:: Provided material ::
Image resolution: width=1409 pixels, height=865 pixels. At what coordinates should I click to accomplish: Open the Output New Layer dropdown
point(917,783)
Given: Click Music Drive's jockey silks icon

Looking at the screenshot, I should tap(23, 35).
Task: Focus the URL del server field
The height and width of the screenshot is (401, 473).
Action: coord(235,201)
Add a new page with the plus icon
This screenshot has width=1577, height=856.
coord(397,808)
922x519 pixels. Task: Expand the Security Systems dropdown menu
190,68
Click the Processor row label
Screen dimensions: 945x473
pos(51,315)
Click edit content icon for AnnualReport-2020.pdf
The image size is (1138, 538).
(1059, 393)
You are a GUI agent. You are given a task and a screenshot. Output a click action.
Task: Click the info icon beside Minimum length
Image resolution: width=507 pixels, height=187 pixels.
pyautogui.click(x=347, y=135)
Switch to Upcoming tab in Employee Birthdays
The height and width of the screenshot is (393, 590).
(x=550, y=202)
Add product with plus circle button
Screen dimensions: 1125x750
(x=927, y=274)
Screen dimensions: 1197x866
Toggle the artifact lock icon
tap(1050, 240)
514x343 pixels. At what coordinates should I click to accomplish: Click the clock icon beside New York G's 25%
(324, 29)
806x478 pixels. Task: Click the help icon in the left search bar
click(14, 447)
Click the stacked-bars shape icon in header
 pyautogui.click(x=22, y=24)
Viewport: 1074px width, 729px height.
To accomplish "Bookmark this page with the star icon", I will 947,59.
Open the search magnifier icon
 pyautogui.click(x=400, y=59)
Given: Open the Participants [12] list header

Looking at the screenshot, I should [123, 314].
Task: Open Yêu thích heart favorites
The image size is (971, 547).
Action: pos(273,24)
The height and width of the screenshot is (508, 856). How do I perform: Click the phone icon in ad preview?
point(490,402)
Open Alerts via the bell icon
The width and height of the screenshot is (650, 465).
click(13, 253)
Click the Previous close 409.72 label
:::
> _What you should do_:
Going through the records above line by line, tally those with the word "page" and answer with the number only.

> _Solution below_:
2